WhatsApp launches full encryption for all its users
WhatsApp, the messenger app owned by Facebook, has officially rolled out end-to-end encryption for its billion-plus users, meaning only the sender and receiver of a message or call will have access to its contents.
In a blog on the company’s website, WhatsApp’s founders, Jan Koum and Brian Acton, said it has “always prioritized making your data and communication as secure as possible”.
“And today, we're proud to announce that we've completed a technological development that makes WhatsApp a leader in protecting your private communication: full end-to-end encryption. From now on when you and your contacts use the latest version of the app, every call you make, and every message, photo, video, file, and voice message you send, is end-to-end encrypted by default, including group chat.”
The new encryption means that when a user sends a message, the only person who can read it is the person or group chat that message was sent to.
“No one can see inside that message. Not cybercriminals. Not hackers. Not oppressive regimes. Not even us. End-to-end encryption helps make communication via WhatsApp private – sort of like a face-to-face conversation,” Whatsapp said.
The company’s website explains that end-to-end encryption means messages are secured with a lock, which only the sender and recipient have the special key for.

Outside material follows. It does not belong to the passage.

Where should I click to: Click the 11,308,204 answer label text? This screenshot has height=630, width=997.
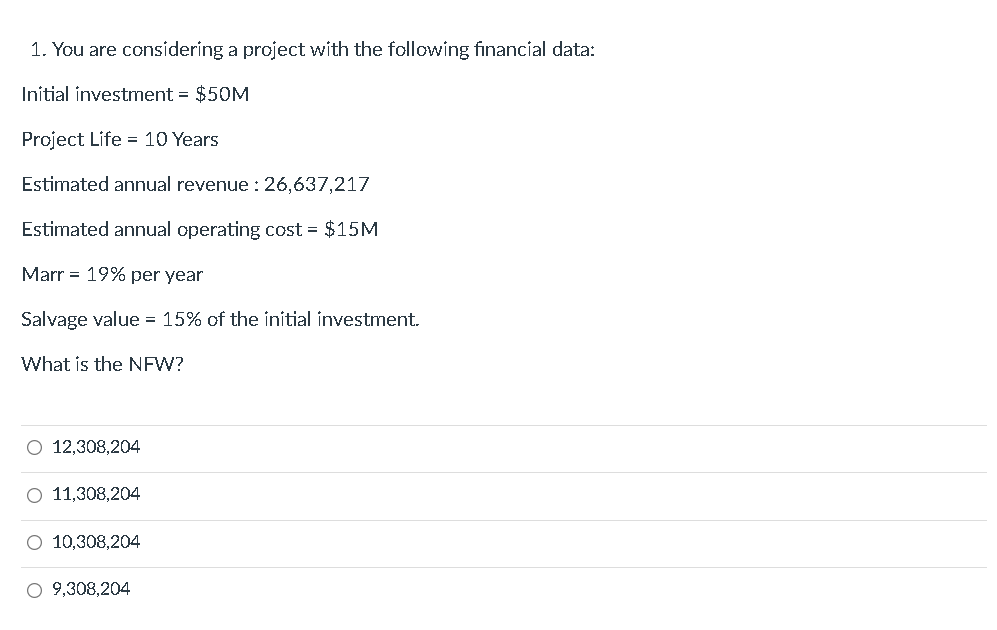tap(96, 494)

For added protection, every message sent has its own unique lock and key.
The announcement by WhatsApp comes in the wake of Apple’s encryption battle with the FBI, which dropped its case against the company after it managed to unlock the iPhone of the San Bernardino gunman Syed Farook without Apple’s assistance.
All of Apple’s devices are end-to-end encrypted so that any messages or calls cannot be accessed even by the company itself.
Jan Koum said in the blog: “The desire to protect people's private communication is one of the core beliefs we have at WhatsApp, and for me, it's personal. I grew up in the USSR during communist rule and the fact that people couldn't speak freely is one of the reasons my family moved to the United States.”